_Given exercise 1_
Extract everything in the forum thread on compact cameras from "## m1pui (Jul" down to "(Jul 13, 2012)", copied word for word.
_Given exercise 2_
List every distinct username that posts in the forum thread on compact cameras, once each, in the order each first appears.

_Source_
——————
# Recommend a compact?



## READER84 (Feb 19, 2013)

Can anyone recommend a decent compact camera? Looking at £200 max really 

Thanks


----------



## HOW5ER (Aug 11, 2009)

I'm too on the hunt for a decent camera mate, Groupon seem to have a deal but a bit more than £200 iirc


----------



## READER84 (Feb 19, 2013)

Cant find it on Groupon. Ive got a bridge camera but want another compact for the Mrs.


----------



## ZetecEmma (May 20, 2013)

Canon powershot SX260 is a very good little compact camera and is currently £149 in currys.
I've got the older SX230 as a pocket camera when I don't want to use my 5Dmkii and can honestly say it takes a great picture


----------



## READER84 (Feb 19, 2013)

Funnily enough thats the one I've just been looking at


----------



## gally (May 25, 2008)

Lumix range for me. Surpass some DSLRs i've seen. Stunning range of cameras.


----------



## READER84 (Feb 19, 2013)

gally said:


> Lumix range for me. Surpass some DSLRs i've seen. Stunning range of cameras.


Specifically? Not all Lumix are good!


----------



## READER84 (Feb 19, 2013)

ZetecEmma said:


> Canon powershot SX260 is a very good little compact camera and is currently £149 in currys.
> I've got the older SX230 as a pocket camera when I don't want to use my 5Dmkii and can honestly say it takes a great picture


Is the SX240 the same camera but without the GPS?


----------



## ZetecEmma (May 20, 2013)

The sx240 is the older version of the sx260, The sx230 is the same as the sx220 but with gps.


----------



## m1pui (Jul 24, 2009)

Panasonic TZ-35 (or TZ-25 if you want a bit of a bargain on older models) if you want to spend a bit less.

Or at the top of budget, Canon S100 http://www.ebay.co.uk/itm/NEW-CANON-POWERSHOT-S100-DIGITAL-CAMERA-SILVER-UK-/350867522415?pt=UK_CamerasPhoto_DigitalCameras_DigitalCameras_JN&hash=item51b155836f


----------



## Guitarjon (Jul 13, 2012)

Not looked at prices but my mates camera is great. Its a nikon cool pix one.


----------



## Goodfella36 (Jul 21, 2009)

Sony Cyber-shot DSC-WX200 for me I got one recently great picture from holiday has some very good review and wifi etc etc


----------



## READER84 (Feb 19, 2013)

ZetecEmma said:


> The sx240 is the older version of the sx260, The sx230 is the same as the sx220 but with gps.


Confused! Lol


----------



## ZetecEmma (May 20, 2013)

Canon enjoy confusing us lol!!
Basically Canon bring out certain models that only certain places can stock i.e Currys or Jessops.

The powershot SX240 is the slightly older version of the SX260 and doesnt have GPS.
The powershot SX220 is again the slightly older version of the SX230 and again doesnt have GPS.
Basically the lower the number the older the camera i.e the SX260 is the current model, where as my SX230 is now classed as old.
Hope that helps.
If not some of the new Sony stuff is amazing quality, this one is an awesome bit of kit for the money
http://www.currys.co.uk/gbuk/camera...ompact-digital-camera-black-21322602-pdt.html


----------



## LSpec (Apr 7, 2013)

do you want a new one? 
if not, you can find a sony Hx1 or H200, for a good price.. sorry I read again you said compact.

canon sx280, smaller.


----------
——————
_Recorded information_
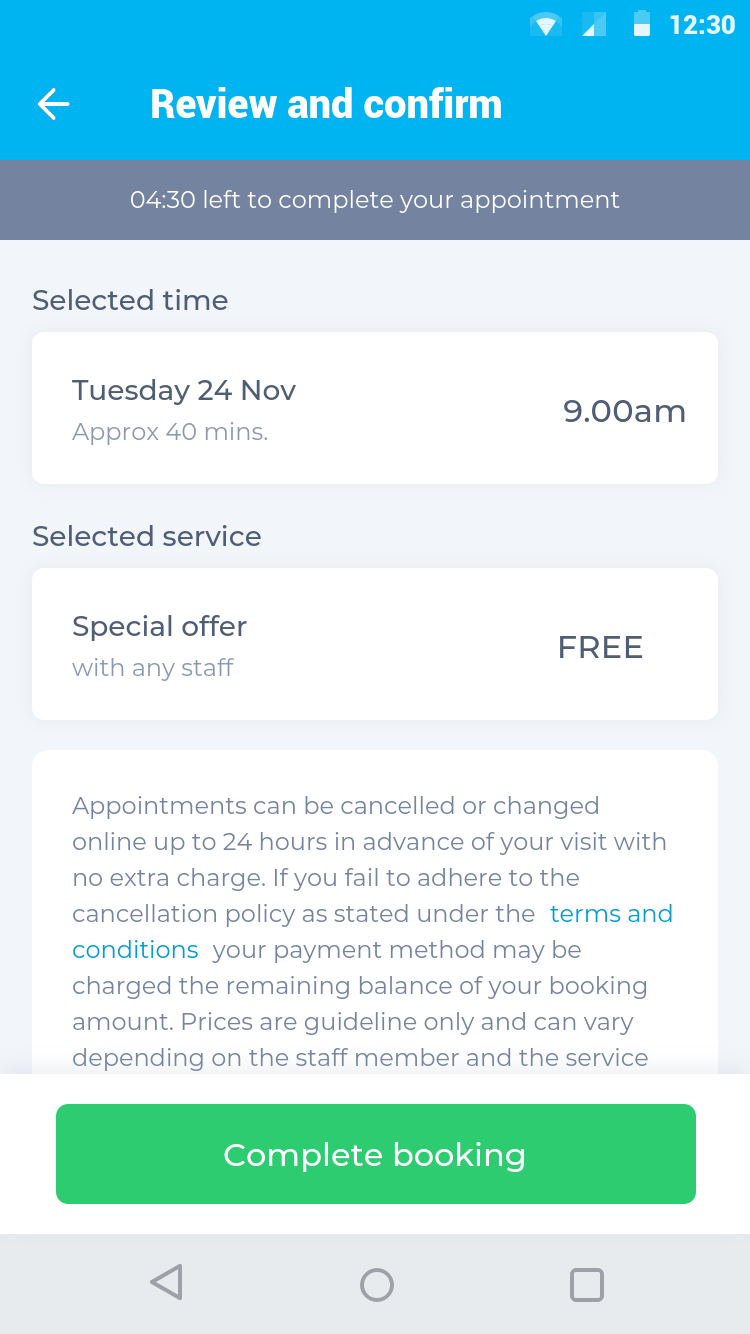Tap the countdown timer banner
The width and height of the screenshot is (750, 1334).
(375, 200)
——————
_Complete response 1_
## m1pui (Jul 24, 2009)

Panasonic TZ-35 (or TZ-25 if you want a bit of a bargain on older models) if you want to spend a bit less.

Or at the top of budget, Canon S100 http://www.ebay.co.uk/itm/NEW-CANON-POWERSHOT-S100-DIGITAL-CAMERA-SILVER-UK-/350867522415?pt=UK_CamerasPhoto_DigitalCameras_DigitalCameras_JN&hash=item51b155836f


----------



## Guitarjon (Jul 13, 2012)

_Complete response 2_
READER84
HOW5ER
ZetecEmma
gally
m1pui
Guitarjon
Goodfella36
LSpec